Add generated run name to create run backend stores if not supplied #6736

BenWilson2 · 2022-09-08T14:51:28Z

Signed-off-by: Ben Wilson benjamin.wilson@databricks.com

Related Issues/PRs

#xxx

What changes are proposed in this pull request?

Runs that are started and do not have a defined run_name associated with them will now have a generated name created and set as a tag to the run.
The format of the generated name is: {predicate}-{noun}-{random integer}

How is this patch tested?

Modifications to existing test suites to validate the generated name and the persistence of overridden names supplied by users.

I have written tests (not required for typo or doc fix) and confirmed the proposed feature/bug-fix/change works.

Does this PR change the documentation?

No. You can skip the rest of this section.
Yes. Make sure the changed pages / sections render correctly by following the steps below.

Click the Details link on the Preview docs check.
Find the changed pages / sections and make sure they render correctly.

Release Notes

Is this a user-facing change?

No. You can skip the rest of this section.
Yes. Give a description of this change to be included in the release notes for MLflow users.

New runs will now have a run_name generated for them if not supplied at run creation time.

What component(s), interfaces, languages, and integrations does this PR affect?

Components

Interface

area/uiux: Front-end, user experience, plotting, JavaScript, JavaScript dev server
area/docker: Docker use across MLflow's components, such as MLflow Projects and MLflow Models
area/sqlalchemy: Use of SQLAlchemy in the Tracking Service or Model Registry
area/windows: Windows support

Language

language/r: R APIs and clients
language/java: Java APIs and clients
language/new: Proposals for new client languages

Integrations

integrations/azure: Azure and Azure ML integrations
integrations/sagemaker: SageMaker integrations
integrations/databricks: Databricks integrations

How should the PR be classified in the release notes? Choose one:

rn/breaking-change - The PR will be mentioned in the "Breaking Changes" section
rn/none - No description will be included. The PR will be mentioned only by the PR number in the "Small Bugfixes and Documentation Updates" section
rn/feature - A new user-facing feature worth mentioning in the release notes
rn/bug-fix - A user-facing bug fix worth mentioning in the release notes
rn/documentation - A user-facing documentation change worth mentioning in the release notes

Signed-off-by: Ben Wilson <benjamin.wilson@databricks.com>

dbczumar · 2022-09-08T17:49:59Z

mlflow/store/tracking/rest_store.py

+        if MLFLOW_RUN_NAME not in [tag.key for tag in tags]:
+            tags.append(RunTag(MLFLOW_RUN_NAME, _generate_random_name()))
+


Rather than adding this in rest_store, which is still a client-side abstraction, can we add the run name generation to the mlflow server handler here:

mlflow/mlflow/server/handlers.py

Lines 666 to 683 in 7219771

def _create_run():

request_message = _get_request_message(

CreateRun(), schema={"experiment_id": [_assert_string], "start_time": [_assert_intlike]}

)

tags = [RunTag(tag.key, tag.value) for tag in request_message.tags]

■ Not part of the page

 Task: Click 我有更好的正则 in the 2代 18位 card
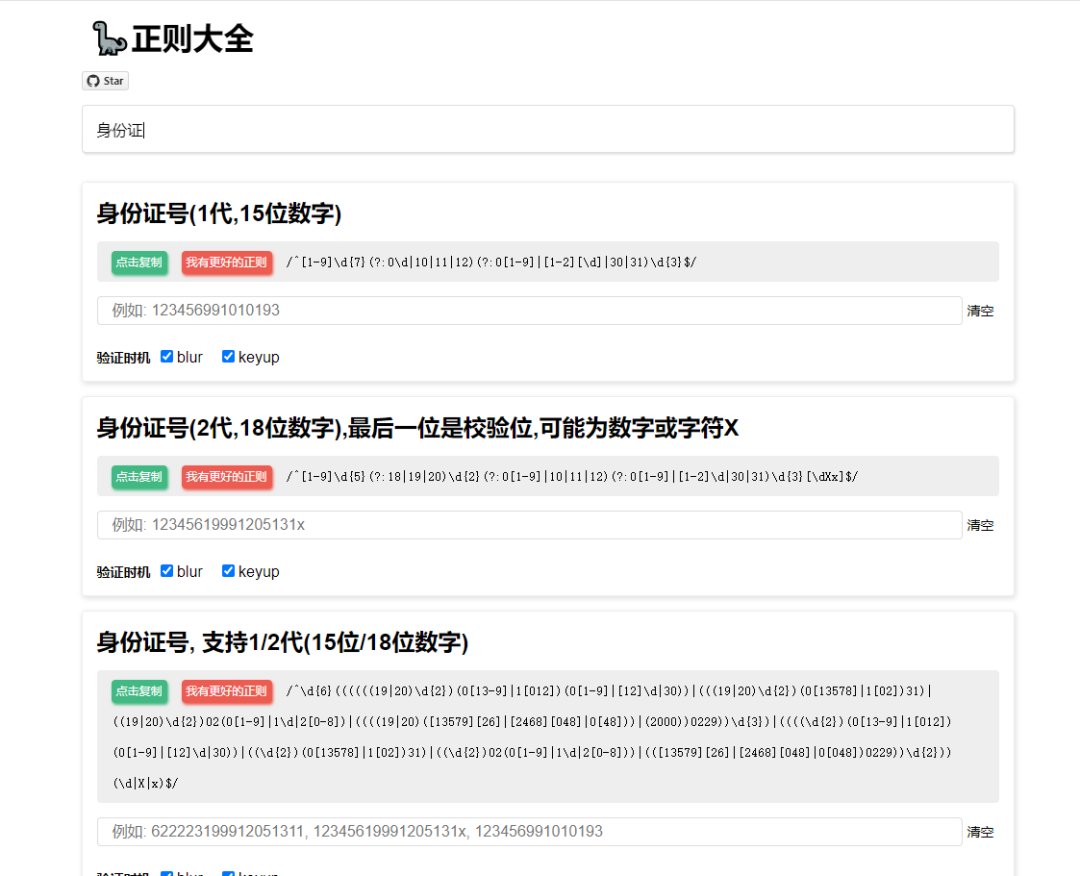pyautogui.click(x=227, y=477)
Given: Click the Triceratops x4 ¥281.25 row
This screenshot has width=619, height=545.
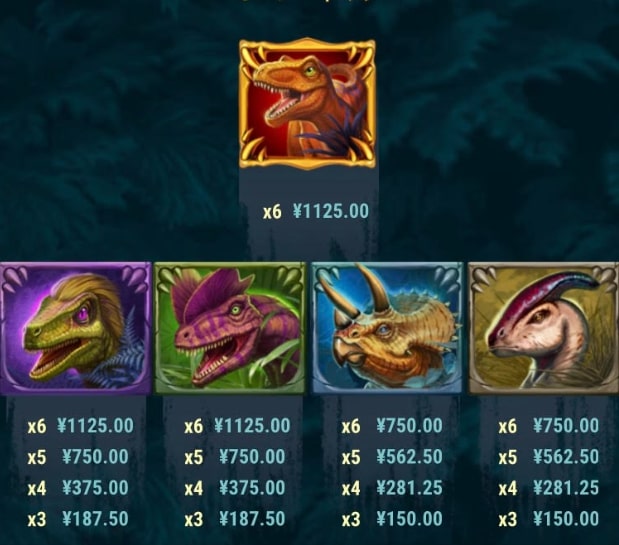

run = _get_tracking_store().create_run(

experiment_id=request_message.experiment_id,

user_id=request_message.user_id,

start_time=request_message.start_time,

tags=tags,

)

response_message = CreateRun.Response()

response_message.run.MergeFrom(run.to_proto())

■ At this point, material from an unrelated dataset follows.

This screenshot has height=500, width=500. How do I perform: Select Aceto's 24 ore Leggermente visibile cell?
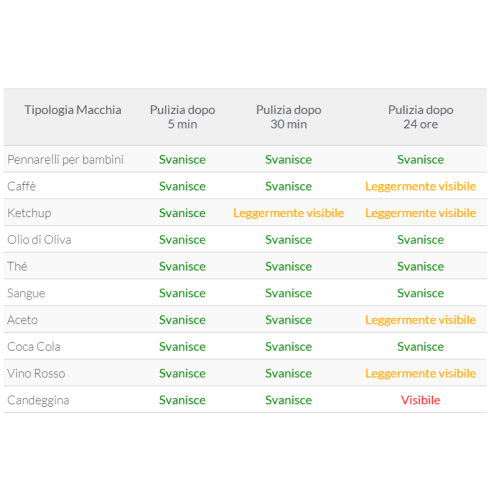click(x=420, y=320)
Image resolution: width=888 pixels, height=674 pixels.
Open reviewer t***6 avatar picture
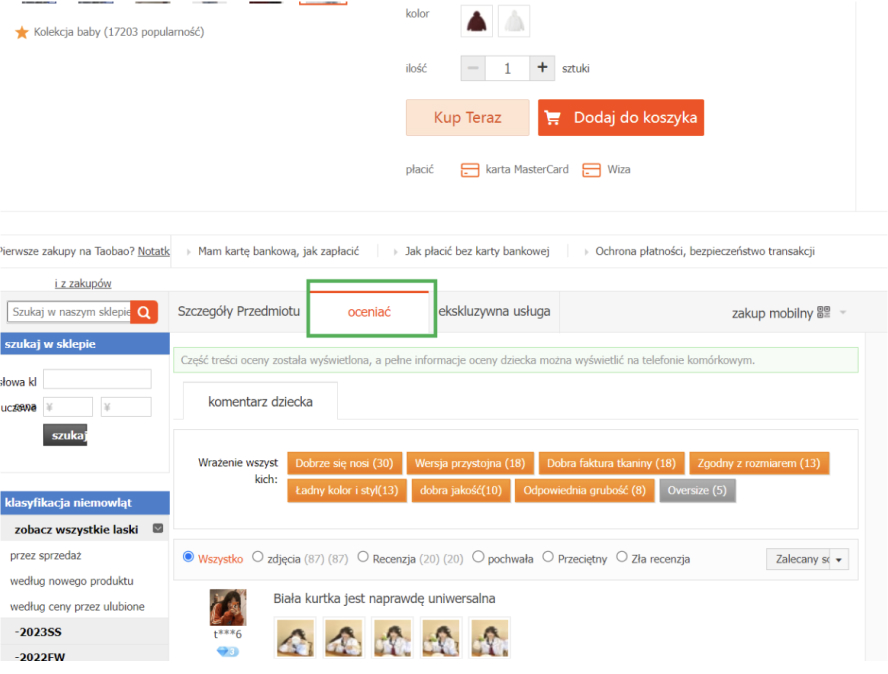point(228,608)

response = Response(mimetype="application/json")

response.set_data(message_to_json(response_message))

return response

?

added (and removed from rest_store)!

dbczumar · 2022-09-08T18:38:31Z

mlflow/store/tracking/file_store.py

+        # cli sends tags to the backend store as a dict
+        elif isinstance(tags, dict) and not tags:
+            if MLFLOW_RUN_NAME not in tags.keys():
+                tags = [RunTag(MLFLOW_RUN_NAME, _generate_random_name())]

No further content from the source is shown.